Mushrooms, coffee and sustainability… How are these three things related you might ask? Read on and you’ll find out.
Last Friday I went to a really interesting workshop on how to grow mushrooms on coffee grounds, organized by Green Keys Leiden and the Leiden University Green Office as part of the Sustainability Week 2019 program.
The workshop was given by Jeroen Schrama, a local sustainability expert, who explained to us how the edible oyster mushrooms can grow on many different types of organic waste, among them coffee grounds. This makes them really easy to cultivate and presents a lot of opportunities to produce sustainable vegetarian food using waste.
Oyster mushrooms (Pleurotus ostreatus) are tasty, healthy and can easily grow on discarded coffee grounds (pngtree).
Most of us drink and enjoy coffee on a regular basis, but it turns out that brewing it is not very sustainable, as less than 1% of the coffee biomass actually ends up in each cup. This means that a whole lot of waste is being created by the used coffee grounds.
To put this in perspective, in the Netherlands around 90 thousand tonnes of coffee were consumed in 2015. This means that more than 89 million kilos of waste were generated from that consumption.
So this is where the mushrooms come in as a sustainable solution, as all that discarded biomass can be used to grow tasty and healthy oyster mushrooms on it. As Jeroen put it, this is a really good field of opportunity, not only to lead a more sustainable lifestyle by growing your own mushrooms with your household’s coffee waste, but also even in setting up a mushroom farm business or as a way to help solve world hunger.

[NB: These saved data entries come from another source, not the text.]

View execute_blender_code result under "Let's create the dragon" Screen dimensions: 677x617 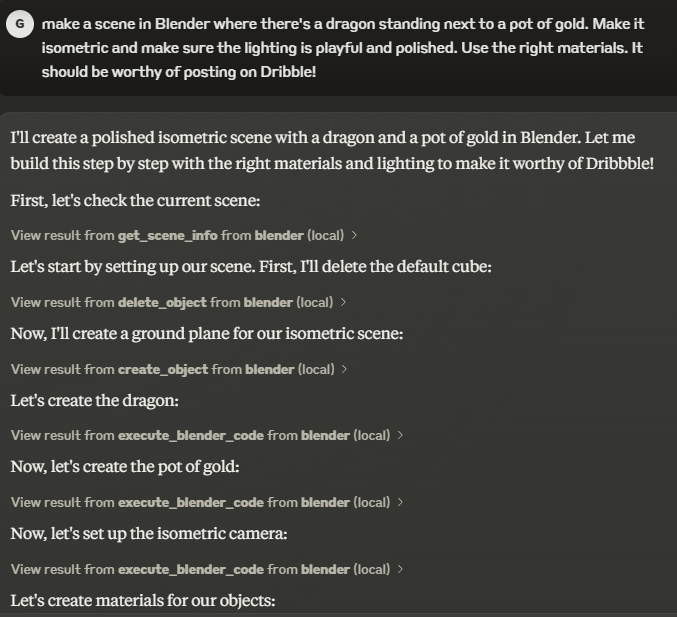coord(199,436)
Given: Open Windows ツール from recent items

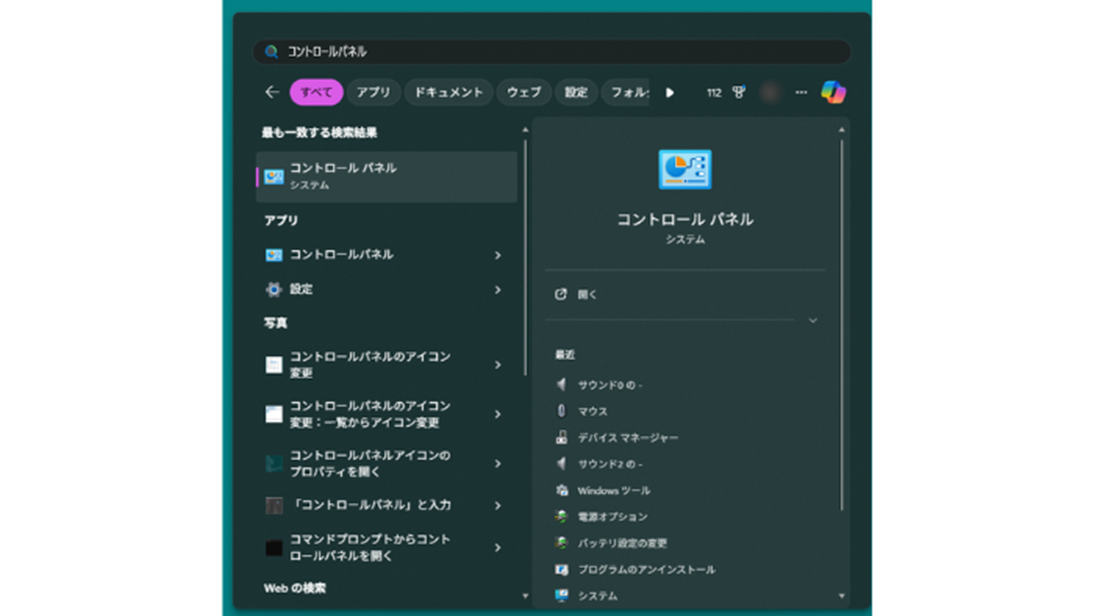Looking at the screenshot, I should (613, 491).
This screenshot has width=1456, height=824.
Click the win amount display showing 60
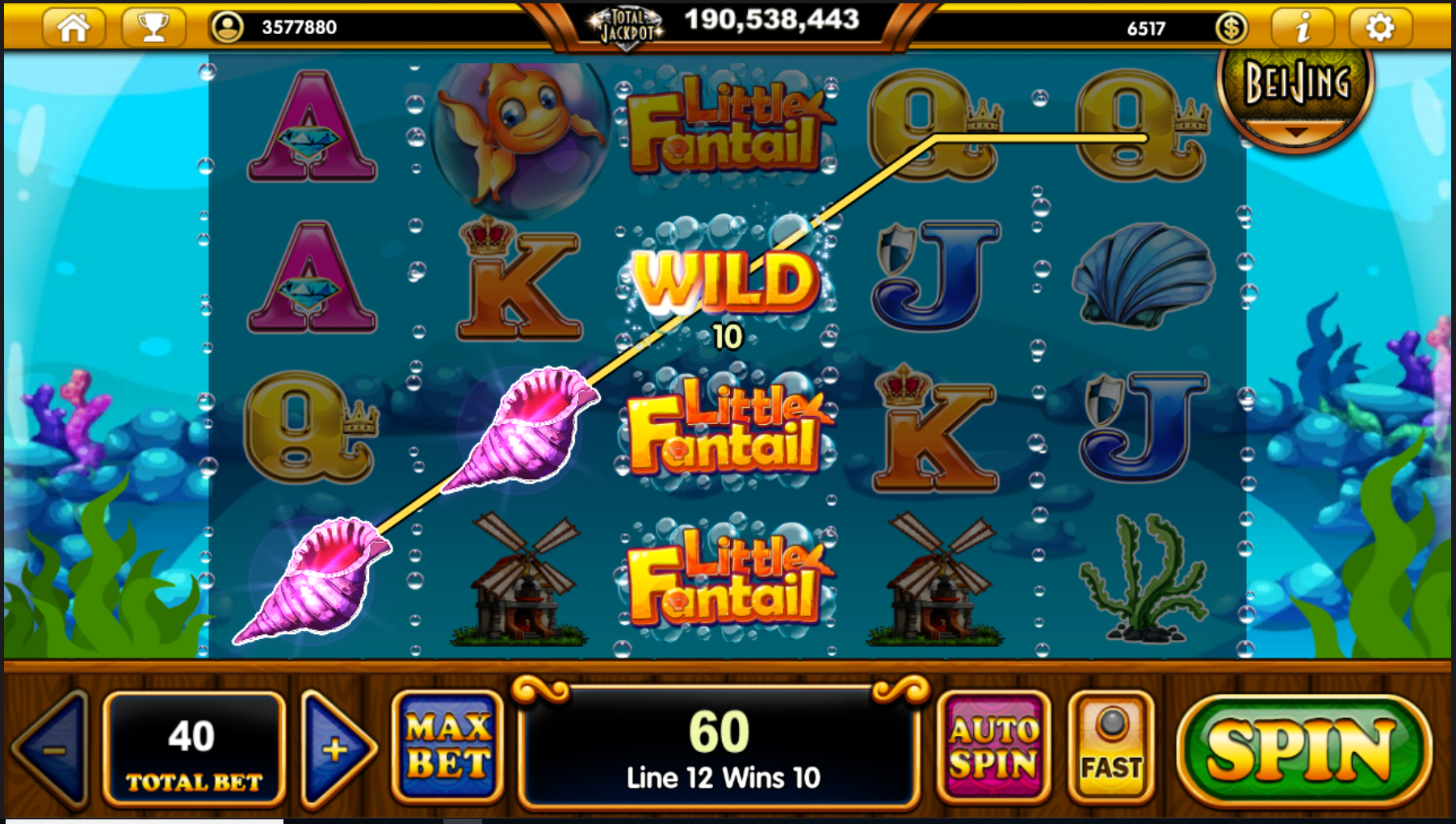(720, 748)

After this explanation on the link between mushrooms and sustainability, the workshop proceeded with the actual preparation of our own grow-your-own-mushrooms kits.

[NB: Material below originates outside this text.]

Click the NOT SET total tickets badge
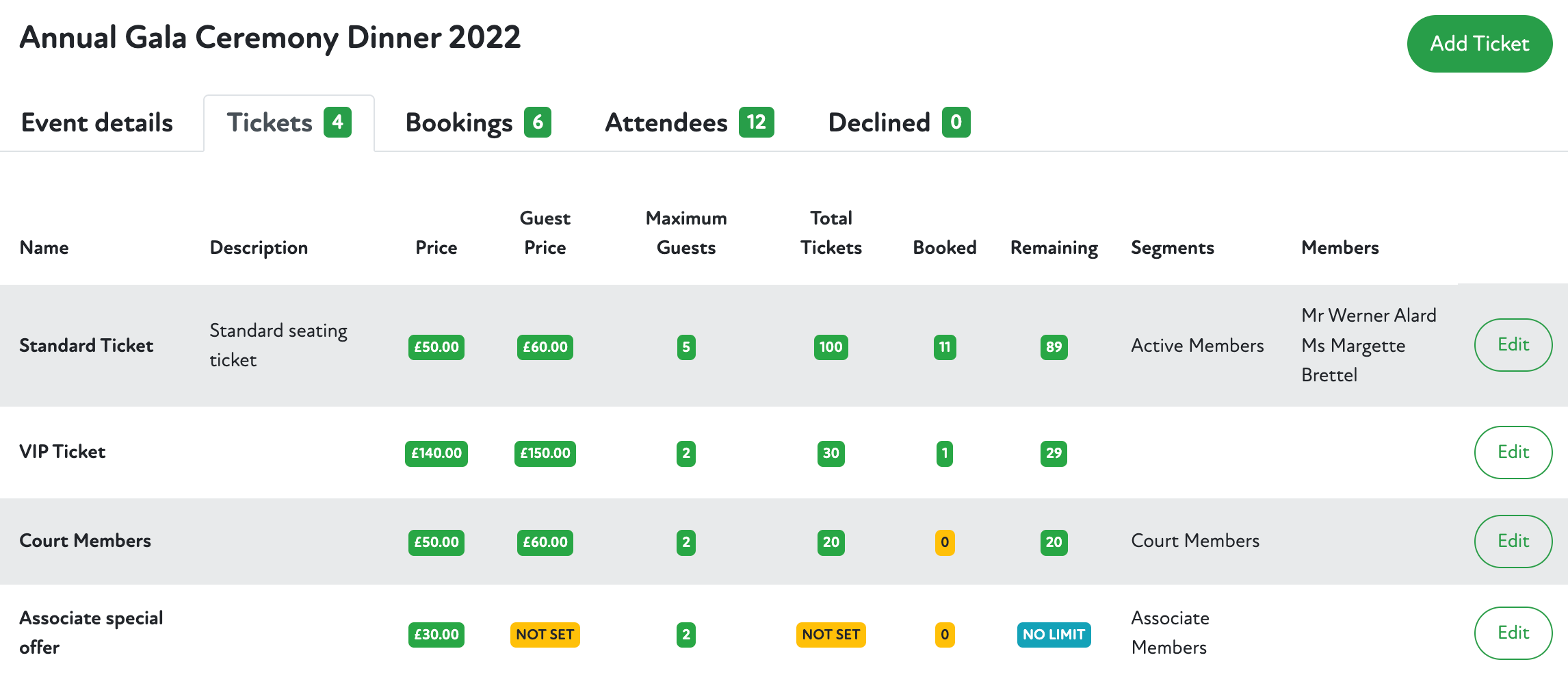Screen dimensions: 1568x675 (831, 635)
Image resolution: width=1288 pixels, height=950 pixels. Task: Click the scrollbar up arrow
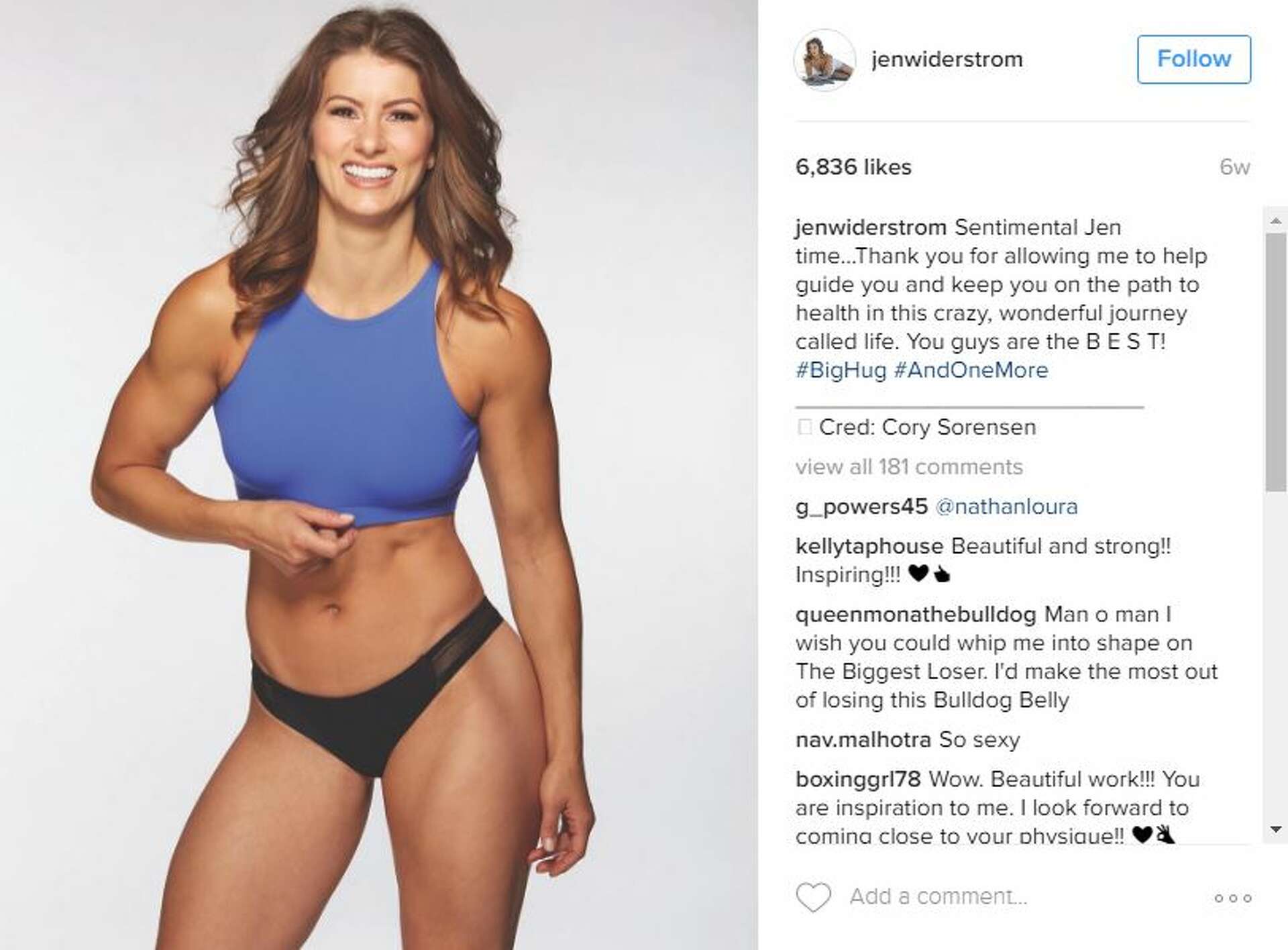[1275, 220]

The workshop taking place (Green Keys Leiden/LUGO).
We first prepared the containers, cutting small holes into buckets with lids, from where the mushrooms will eventually grow out of. Then we broke apart the mycelium, the vegetative part of a fungus, and mixed it with the coffee grounds, forming a layer at the bottom the containers.
And that was it. Now for the following weeks we have to wait for the mycelium to grow and keep adding coffee grounds until the buckets are full, at which point the fungi will start fruiting – this is, producing the actual mushrooms that we can eat.

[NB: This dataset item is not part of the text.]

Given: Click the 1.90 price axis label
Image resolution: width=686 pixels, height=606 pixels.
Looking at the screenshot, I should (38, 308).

Oyster mushroom mycelium growing on coffee grounds (Wikimedia Commons).
And the beauty of this is that, once you harvest and enjoy your oyster mushrooms, you can start all over again, reusing the still alive mycelium by dividing it (so that you can even give some of it to your friends) adding more coffee grounds and repeating the process.
I hope learning about the possibility of growing edible mushrooms on coffee waste made you appreciate fungi more (I certainly did!) and maybe now you are considering to give it a go and grow your own mushrooms on coffee grounds, in which case you are lucky as there is an organization in Rotterdam, Rotterzwam, which specializes in this and from which you can easily get pre-made kits and mycelium.
Good luck and enjoy the experience!
Love this! And can’t wait to see how the mushrooms turn out…
You should write an update once the mushrooms are fully grown!
That’s a great idea! It’ll take some more weeks before that, but I’ll keep you posted!